Happy Wednesday! Here’s a quick Quarter Inch before I get all my gear together for my road trip to California.

James Lindsay, the “anti-woke” crusader, has been noticing for awhile now that there is a “right wing” version of the phenomenon. My colleagues and I have been beating that drum for years now, even compiling a whole book on how the “post-liberal” right is essentially a reactionary and revolutionary movement. Well, Lindsay wanted to test his theory so he hatched a plan.

He took a large portion of text from Marx and Engels’s Communist Manifesto, changed some of the terminology (e.g., “bourgeoisie” to “classical liberalism,” “proletariat” to “New Right,” that sort of thing), essentially turning it into a manifesto for the post-liberal Christian Nationalist crowd. Then he created a fresh burner email account, made up a name (“Marcus Carlson”), and submitted it to the flagship New Right publication, American Reformer.

They published it with no questions asked.

What’s that the kids say these days? Oh, yes. Based.

He tells the whole story here. He concludes: “The Woke Right is Woke. They saw themselves in what can only be called a ‘Communist Manifesto for Christian Nationalists.’”

The stunt is, of course, of questionable and fleeting substantive value, but the AmRef folks are not taking it very well and I’m not feeling particularly sorry for them.


Major League Baseball really needs a Commissioner who actually likes baseball.

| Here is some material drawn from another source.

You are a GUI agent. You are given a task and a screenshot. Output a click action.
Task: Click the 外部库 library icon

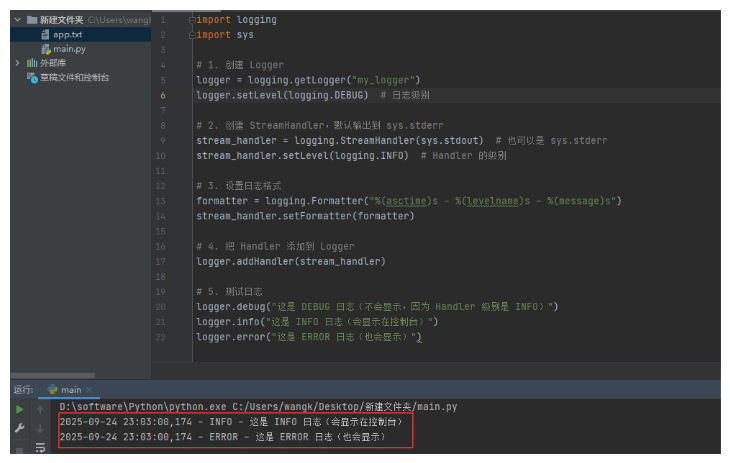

I know, I’ve been saying that for years. But Rob Manfred has got a brand-new harebrained idea that needs to be suffocated to death. He’s now publicly floated the idea of “Golden At-Bat.” You get one per game, and it means that you can have your best hitter come to the plate at any point of the game, regardless of the batting order.

Good grief.

What about the “Golden Pitch”? You can bring in your closer at any tight spot in the game, and he’d still be available in the 9th! Or my favorite suggestion: how about placing a giant bullseye in the outfield bleachers, and if a batter hits it the runs are doubled! Heck, let’s use aluminum bats and use softballs while we’re at it!

Ownership needs to put the ‘ol kibosh on this one, quick. Forget the Golden At-Bat. Give Mr. Manfred a Golden Parachute and send him off to retirement.